Key characteristics of LEDs include:
$1$. They operate at low voltages compared to incandescent bulbs.
$2$. They do not require any warm-up time.
$3$. They have very fast on-off switching capabilities,making them ideal for high-speed communication and display technologies.
$4$. The bandwidth of light emitted is typically narrow,not $4000 \ Å - 7000 \ Å$ (which covers the entire visible spectrum).
Therefore,the correct statement is that they have fast on-off switching.

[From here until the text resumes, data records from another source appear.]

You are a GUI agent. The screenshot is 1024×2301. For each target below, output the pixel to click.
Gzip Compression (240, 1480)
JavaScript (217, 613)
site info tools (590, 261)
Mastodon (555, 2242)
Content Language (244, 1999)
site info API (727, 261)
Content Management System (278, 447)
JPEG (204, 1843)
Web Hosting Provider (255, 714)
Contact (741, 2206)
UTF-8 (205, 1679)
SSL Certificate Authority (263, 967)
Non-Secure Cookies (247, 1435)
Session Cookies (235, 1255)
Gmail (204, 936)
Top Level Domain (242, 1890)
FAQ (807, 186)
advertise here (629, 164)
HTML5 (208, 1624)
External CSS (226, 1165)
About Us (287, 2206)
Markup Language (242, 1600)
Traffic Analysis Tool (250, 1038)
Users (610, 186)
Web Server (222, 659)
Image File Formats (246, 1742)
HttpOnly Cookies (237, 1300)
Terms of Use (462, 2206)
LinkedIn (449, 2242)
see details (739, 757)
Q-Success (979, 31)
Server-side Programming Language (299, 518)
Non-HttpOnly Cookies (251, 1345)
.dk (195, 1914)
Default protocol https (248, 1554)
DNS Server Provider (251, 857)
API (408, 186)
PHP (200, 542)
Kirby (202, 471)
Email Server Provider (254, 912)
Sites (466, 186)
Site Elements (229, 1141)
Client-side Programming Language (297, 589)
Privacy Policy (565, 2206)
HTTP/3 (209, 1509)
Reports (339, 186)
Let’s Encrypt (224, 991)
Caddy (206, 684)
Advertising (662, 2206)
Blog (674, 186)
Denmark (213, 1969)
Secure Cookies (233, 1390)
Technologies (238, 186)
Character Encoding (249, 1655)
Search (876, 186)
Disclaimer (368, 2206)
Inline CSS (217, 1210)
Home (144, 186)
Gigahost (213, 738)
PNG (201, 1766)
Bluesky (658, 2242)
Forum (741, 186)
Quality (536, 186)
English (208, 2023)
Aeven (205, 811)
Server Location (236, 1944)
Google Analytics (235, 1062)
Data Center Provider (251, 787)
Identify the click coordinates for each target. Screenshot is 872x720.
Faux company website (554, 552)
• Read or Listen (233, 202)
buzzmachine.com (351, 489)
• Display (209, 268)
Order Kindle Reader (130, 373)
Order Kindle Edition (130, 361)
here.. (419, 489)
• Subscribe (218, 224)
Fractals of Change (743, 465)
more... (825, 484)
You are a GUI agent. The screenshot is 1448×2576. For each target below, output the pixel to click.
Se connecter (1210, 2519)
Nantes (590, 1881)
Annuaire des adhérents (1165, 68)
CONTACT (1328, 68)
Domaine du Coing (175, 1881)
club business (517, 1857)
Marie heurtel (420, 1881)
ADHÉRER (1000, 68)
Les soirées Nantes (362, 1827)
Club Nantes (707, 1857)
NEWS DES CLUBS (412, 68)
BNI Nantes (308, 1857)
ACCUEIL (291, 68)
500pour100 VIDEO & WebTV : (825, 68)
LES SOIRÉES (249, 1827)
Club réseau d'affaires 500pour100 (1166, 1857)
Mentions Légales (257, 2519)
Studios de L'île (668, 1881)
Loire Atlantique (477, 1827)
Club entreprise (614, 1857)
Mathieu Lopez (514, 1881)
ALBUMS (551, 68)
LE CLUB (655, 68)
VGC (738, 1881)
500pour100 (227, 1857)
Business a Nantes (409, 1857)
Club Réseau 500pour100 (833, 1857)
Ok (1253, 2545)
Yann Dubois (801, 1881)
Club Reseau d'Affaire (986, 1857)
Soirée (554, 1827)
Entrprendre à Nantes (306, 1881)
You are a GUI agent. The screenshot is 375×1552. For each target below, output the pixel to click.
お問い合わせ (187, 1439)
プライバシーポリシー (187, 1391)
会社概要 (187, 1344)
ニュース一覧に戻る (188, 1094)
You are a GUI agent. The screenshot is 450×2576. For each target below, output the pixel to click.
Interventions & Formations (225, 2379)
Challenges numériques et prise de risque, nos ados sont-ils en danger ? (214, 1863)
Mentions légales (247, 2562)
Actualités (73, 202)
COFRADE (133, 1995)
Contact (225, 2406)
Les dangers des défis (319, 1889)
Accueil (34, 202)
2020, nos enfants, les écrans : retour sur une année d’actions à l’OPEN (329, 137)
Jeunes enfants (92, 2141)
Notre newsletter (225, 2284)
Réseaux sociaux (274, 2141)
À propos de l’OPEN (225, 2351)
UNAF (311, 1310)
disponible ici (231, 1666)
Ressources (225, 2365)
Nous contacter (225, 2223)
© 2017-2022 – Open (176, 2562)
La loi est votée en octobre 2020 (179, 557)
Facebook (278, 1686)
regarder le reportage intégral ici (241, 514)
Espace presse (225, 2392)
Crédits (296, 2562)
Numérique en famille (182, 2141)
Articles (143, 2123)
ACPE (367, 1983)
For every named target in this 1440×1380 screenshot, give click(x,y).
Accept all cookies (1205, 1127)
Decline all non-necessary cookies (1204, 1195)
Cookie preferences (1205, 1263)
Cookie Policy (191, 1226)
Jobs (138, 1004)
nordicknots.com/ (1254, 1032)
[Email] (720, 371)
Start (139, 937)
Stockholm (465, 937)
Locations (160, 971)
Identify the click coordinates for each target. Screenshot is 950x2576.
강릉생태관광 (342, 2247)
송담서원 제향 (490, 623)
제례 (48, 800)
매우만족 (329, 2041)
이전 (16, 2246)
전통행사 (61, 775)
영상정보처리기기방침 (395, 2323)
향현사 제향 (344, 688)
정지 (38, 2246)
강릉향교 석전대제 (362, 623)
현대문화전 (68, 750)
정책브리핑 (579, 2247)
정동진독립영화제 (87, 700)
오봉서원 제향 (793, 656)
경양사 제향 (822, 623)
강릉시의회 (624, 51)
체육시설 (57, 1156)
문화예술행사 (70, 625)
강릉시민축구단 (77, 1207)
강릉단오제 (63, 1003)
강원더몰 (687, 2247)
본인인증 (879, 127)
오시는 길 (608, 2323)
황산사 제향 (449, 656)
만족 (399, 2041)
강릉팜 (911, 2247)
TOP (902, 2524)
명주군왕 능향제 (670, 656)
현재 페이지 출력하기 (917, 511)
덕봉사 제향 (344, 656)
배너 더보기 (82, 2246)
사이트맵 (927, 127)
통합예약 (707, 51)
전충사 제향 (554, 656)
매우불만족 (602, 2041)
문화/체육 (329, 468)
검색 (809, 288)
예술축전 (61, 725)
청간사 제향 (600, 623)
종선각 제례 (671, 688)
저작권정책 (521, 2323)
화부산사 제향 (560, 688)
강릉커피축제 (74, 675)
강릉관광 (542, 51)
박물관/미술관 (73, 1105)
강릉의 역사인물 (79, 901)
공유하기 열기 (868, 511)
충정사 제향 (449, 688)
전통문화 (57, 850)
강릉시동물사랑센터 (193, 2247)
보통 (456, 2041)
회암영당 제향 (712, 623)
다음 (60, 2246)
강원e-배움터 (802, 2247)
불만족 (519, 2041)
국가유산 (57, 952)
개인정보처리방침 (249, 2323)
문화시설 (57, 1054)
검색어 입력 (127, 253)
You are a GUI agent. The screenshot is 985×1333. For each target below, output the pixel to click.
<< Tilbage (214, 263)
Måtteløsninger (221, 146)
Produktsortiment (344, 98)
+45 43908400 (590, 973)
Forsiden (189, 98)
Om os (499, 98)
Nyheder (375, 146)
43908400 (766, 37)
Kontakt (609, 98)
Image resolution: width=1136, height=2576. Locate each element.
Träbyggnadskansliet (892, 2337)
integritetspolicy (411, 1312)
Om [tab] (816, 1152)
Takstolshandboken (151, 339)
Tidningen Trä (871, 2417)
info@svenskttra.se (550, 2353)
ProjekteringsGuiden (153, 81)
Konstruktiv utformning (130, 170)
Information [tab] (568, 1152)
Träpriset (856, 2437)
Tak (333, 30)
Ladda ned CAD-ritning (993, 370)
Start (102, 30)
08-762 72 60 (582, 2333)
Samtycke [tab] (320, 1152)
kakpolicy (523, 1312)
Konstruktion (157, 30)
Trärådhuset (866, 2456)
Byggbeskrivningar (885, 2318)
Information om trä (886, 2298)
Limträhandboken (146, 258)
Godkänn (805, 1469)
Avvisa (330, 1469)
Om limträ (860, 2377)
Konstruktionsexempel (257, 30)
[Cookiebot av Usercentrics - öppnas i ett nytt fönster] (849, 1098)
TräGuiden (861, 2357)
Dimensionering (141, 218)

(C) In a photodiode,the reverse saturation current is primarily due to the flow of minority charge carriers. When light is incident on the photodiode,it generates electron-hole pairs,which increases the number of minority charge carriers. Because the initial number of minority carriers is very small,even a small amount of incident light causes a significant fractional change in their concentration. This leads to a noticeable change in the reverse current,making the photodiode highly sensitive to light. In contrast,in forward bias,the current is dominated by majority carriers,which are already present in large numbers,making the fractional change due to incident light negligible.

(A) The energy band gap of $Si$ is approximately $1.14 \ eV$ and for $GaAs$ it is $1.42 \ eV$.
Solar cells are designed to absorb photons from the solar spectrum. The solar radiation spectrum has a peak intensity around $1.5 \ eV$ to $2.0 \ eV$.
For a material to be an efficient solar cell,its band gap should be close to the energy range of the maximum solar irradiance (typically $1.0 \ eV$ to $1.8 \ eV$).
Since the band gaps of $Si$ $(1.14 \ eV)$ and $GaAs$ $(1.42 \ eV)$ fall within this optimal range,they are preferred materials.
The reason $(R)$ states that the band gaps are 'much below' the energy level of maximum solar irradiance,which is incorrect because they are actually very close to the optimal range.
Therefore,the assertion $(A)$ is correct,but the reason $(R)$ is incorrect.

(A) Given: Maximum power of $LED$ $P_{max} = 2 \text{ mW}$,Input voltage $V_{in} = 5 \text{ V}$,Resistance $R = 1 \text{ k}\Omega$,and current through $R$ is $I_R = 0.5 \text{ mA}$.
$1$. The voltage across the $LED$ $(V_{LED})$ is the same as the voltage across the resistor $R$ because they are in parallel. Thus,$V_{LED} = I_R \times R = 0.5 \text{ mA} \times 1 \text{ k}\Omega = 0.5 \text{ V}$.
$2$. The maximum current allowed through the $LED$ is $I_{LED} = \frac{P_{max}}{V_{LED}} = \frac{2 \text{ mW}}{0.5 \text{ V}} = 4 \text{ mA}$.
$3$. The total current flowing through the series resistor $R_S$ is $I_S = I_{LED} + I_R = 4 \text{ mA} + 0.5 \text{ mA} = 4.5 \text{ mA}$.
$4$. The voltage across $R_S$ is $V_{R_S} = V_{in} - V_{LED} = 5 \text{ V} - 0.5 \text{ V} = 4.5 \text{ V}$.
$5$. The minimum resistance $R_S$ is $R_S = \frac{V_{R_S}}{I_S} = \frac{4.5 \text{ V}}{4.5 \text{ mA}} = 1 \text{ k}\Omega$. Since $1 \text{ k}\Omega$ is not among the options,and the question asks for the minimum value to ensure safety,we re-evaluate the circuit. If the diode is considered ideal with a forward voltage drop of $0.5 \text{ V}$,the calculation holds. Given the options,there might be a typo in the provided options or the circuit parameters. Based on standard competitive exam patterns for this specific problem,$1 \text{ k}\Omega$ is the calculated value.